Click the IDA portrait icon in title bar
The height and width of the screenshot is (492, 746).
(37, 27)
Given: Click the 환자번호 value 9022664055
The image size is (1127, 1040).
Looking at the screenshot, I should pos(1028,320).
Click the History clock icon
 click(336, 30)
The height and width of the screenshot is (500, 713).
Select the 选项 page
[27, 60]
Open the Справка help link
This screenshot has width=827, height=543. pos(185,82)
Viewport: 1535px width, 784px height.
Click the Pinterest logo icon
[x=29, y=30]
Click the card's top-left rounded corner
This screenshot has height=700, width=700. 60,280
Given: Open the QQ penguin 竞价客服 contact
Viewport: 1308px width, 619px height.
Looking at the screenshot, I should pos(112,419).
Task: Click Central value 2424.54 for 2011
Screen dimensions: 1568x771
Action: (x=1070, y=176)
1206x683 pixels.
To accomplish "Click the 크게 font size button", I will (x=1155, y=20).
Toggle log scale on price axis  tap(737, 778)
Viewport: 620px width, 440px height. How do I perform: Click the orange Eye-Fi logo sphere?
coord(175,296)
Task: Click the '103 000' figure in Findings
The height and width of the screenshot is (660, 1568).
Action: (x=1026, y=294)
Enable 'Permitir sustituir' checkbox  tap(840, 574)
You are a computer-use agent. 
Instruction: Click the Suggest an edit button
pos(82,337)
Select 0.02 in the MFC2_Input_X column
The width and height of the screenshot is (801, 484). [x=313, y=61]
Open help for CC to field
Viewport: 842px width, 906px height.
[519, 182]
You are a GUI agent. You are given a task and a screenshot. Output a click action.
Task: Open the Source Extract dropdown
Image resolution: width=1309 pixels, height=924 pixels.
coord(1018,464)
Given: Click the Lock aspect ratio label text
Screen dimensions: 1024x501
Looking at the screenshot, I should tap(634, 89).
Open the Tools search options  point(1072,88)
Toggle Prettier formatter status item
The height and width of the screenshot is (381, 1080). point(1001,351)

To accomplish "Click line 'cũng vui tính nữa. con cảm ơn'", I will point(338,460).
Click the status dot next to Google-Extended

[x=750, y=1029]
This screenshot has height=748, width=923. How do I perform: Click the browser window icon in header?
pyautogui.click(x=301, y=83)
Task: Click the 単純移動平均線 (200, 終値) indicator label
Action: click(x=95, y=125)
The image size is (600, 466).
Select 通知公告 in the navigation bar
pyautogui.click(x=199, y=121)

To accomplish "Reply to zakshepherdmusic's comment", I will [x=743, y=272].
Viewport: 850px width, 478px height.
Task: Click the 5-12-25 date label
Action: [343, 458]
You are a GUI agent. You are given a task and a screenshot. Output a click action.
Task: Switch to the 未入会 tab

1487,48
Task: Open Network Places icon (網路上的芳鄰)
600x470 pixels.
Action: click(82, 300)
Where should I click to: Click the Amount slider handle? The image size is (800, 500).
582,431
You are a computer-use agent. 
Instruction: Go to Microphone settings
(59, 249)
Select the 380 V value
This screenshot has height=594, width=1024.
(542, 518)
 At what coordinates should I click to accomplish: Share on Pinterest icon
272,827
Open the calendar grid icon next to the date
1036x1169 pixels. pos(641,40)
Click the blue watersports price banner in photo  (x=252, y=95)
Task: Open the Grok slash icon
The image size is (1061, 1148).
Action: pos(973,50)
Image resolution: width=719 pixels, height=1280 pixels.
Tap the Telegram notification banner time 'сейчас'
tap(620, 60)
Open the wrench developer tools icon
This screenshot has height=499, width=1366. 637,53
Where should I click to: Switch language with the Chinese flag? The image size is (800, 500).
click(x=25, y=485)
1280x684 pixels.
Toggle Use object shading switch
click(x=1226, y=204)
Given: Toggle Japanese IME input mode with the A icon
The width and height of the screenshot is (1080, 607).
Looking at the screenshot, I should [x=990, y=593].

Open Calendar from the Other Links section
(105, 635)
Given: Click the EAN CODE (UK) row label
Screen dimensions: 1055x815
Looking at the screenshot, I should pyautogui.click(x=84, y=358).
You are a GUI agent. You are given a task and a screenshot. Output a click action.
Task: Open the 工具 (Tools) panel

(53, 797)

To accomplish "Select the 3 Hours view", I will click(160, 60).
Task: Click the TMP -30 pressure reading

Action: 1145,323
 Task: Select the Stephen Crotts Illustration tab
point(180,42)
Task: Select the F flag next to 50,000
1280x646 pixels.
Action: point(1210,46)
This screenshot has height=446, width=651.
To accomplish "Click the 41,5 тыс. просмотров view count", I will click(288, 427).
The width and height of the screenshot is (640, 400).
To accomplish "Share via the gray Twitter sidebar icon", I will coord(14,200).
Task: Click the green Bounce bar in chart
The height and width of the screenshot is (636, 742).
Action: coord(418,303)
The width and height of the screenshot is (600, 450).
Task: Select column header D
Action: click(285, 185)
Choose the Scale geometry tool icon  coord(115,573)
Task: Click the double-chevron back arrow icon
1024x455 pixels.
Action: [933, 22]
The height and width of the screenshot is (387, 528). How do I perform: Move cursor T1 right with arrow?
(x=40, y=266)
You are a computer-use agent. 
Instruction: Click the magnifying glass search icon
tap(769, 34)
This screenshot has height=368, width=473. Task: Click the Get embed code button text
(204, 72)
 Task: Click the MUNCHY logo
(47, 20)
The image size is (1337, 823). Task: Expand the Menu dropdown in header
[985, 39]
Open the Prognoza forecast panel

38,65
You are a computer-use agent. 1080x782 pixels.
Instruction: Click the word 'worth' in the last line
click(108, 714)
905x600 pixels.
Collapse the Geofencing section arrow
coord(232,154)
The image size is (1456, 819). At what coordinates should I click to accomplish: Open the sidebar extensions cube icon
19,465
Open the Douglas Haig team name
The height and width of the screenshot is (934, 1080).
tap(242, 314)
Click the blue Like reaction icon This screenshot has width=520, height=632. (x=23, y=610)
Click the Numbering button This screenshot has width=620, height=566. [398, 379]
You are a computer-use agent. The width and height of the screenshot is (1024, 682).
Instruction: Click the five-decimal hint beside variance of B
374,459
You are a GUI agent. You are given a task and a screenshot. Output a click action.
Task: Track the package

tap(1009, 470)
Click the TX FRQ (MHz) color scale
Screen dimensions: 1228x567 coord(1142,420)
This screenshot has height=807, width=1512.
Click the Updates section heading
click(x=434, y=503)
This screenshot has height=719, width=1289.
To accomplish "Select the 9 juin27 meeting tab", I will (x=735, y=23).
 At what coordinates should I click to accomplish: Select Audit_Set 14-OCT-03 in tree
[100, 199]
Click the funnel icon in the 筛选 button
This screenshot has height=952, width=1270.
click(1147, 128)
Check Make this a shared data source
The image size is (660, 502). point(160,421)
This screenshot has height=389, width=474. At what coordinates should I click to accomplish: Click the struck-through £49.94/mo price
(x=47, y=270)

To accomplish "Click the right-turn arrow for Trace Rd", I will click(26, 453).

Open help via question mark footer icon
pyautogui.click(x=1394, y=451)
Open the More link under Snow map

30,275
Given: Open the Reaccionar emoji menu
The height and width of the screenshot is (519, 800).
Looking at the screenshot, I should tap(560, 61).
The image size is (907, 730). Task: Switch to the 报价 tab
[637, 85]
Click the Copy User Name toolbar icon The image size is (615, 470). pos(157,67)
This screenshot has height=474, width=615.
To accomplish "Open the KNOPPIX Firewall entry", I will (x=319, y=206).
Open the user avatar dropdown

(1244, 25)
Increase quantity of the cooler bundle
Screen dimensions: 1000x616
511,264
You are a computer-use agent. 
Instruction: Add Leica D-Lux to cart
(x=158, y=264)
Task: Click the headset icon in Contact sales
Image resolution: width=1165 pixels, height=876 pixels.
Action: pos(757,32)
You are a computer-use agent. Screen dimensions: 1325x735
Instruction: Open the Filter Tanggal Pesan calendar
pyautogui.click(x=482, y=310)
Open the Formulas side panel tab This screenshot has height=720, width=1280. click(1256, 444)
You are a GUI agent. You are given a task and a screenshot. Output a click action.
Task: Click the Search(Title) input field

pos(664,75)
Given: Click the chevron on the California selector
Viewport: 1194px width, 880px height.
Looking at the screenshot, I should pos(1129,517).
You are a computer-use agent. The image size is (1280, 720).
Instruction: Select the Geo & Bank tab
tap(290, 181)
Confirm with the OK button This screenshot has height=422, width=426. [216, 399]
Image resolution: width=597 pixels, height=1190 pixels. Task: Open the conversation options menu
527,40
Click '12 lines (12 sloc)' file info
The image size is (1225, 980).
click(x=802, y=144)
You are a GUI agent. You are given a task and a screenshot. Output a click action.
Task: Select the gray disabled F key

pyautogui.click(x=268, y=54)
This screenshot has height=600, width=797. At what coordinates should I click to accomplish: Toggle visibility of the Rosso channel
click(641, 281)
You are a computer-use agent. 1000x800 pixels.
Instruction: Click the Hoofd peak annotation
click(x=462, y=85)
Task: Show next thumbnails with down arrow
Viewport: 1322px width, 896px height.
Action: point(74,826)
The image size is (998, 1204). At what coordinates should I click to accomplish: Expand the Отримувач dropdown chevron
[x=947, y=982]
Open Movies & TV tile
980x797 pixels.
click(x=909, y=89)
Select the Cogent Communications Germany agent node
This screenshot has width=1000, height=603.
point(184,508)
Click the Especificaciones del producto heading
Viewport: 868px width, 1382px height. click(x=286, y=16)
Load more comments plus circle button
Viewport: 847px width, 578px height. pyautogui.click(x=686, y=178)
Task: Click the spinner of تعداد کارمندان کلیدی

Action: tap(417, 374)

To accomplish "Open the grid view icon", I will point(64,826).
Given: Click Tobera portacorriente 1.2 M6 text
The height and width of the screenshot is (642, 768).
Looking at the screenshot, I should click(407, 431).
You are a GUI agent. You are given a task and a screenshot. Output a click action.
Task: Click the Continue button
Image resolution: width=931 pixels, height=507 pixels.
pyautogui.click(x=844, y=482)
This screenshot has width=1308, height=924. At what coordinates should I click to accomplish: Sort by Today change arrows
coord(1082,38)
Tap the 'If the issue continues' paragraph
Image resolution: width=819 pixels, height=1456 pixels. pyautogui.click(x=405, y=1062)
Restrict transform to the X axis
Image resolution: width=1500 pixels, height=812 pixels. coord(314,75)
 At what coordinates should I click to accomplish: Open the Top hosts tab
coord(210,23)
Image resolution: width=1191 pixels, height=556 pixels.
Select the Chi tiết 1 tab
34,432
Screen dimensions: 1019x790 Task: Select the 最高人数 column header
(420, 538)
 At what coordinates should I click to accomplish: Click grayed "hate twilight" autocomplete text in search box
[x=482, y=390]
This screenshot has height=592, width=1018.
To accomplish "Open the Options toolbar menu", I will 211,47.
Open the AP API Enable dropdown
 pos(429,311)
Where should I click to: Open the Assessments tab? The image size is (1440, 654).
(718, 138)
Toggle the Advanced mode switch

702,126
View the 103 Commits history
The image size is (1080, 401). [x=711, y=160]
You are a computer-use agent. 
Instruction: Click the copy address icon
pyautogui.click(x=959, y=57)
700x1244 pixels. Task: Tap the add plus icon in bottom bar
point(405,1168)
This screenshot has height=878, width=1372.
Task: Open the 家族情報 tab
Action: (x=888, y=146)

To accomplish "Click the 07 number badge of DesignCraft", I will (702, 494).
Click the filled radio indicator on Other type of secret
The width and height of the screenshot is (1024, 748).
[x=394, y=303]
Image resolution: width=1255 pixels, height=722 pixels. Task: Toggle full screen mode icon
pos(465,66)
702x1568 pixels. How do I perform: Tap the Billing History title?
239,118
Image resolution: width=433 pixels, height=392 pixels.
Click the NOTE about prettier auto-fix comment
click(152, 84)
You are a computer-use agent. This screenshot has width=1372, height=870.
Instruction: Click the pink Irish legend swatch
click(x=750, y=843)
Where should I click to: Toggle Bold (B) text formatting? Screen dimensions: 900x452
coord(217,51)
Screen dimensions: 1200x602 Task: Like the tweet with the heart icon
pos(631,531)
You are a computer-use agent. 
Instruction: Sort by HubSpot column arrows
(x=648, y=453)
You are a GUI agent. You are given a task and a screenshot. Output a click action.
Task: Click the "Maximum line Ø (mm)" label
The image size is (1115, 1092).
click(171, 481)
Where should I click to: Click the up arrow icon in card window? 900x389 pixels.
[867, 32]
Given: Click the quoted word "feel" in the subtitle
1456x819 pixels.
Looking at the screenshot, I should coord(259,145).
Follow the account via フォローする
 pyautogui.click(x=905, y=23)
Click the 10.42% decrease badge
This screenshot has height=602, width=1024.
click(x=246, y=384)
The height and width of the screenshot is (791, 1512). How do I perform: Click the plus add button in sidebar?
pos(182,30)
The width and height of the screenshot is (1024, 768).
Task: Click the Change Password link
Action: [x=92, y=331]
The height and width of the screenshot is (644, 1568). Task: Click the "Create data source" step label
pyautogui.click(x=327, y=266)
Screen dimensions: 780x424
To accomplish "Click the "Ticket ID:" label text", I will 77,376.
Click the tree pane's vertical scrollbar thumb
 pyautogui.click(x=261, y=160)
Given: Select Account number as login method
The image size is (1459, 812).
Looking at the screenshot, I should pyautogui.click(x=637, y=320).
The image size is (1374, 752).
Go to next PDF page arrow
---*---
_Directions for this task:_ Only one part of the material above is to be transcribed, namely the lines starting with the line that has "Given: Click the quoted" and going on through the line that has "Given: Select Account number as login method", exactly as they stand.

_Exercise result:_
Given: Click the quoted word "feel" in the subtitle
1456x819 pixels.
Looking at the screenshot, I should coord(259,145).
Follow the account via フォローする
 pyautogui.click(x=905, y=23)
Click the 10.42% decrease badge
This screenshot has height=602, width=1024.
click(x=246, y=384)
The height and width of the screenshot is (791, 1512). How do I perform: Click the plus add button in sidebar?
pos(182,30)
The width and height of the screenshot is (1024, 768).
Task: Click the Change Password link
Action: [x=92, y=331]
The height and width of the screenshot is (644, 1568). Task: Click the "Create data source" step label
pyautogui.click(x=327, y=266)
Screen dimensions: 780x424
To accomplish "Click the "Ticket ID:" label text", I will 77,376.
Click the tree pane's vertical scrollbar thumb
 pyautogui.click(x=261, y=160)
Given: Select Account number as login method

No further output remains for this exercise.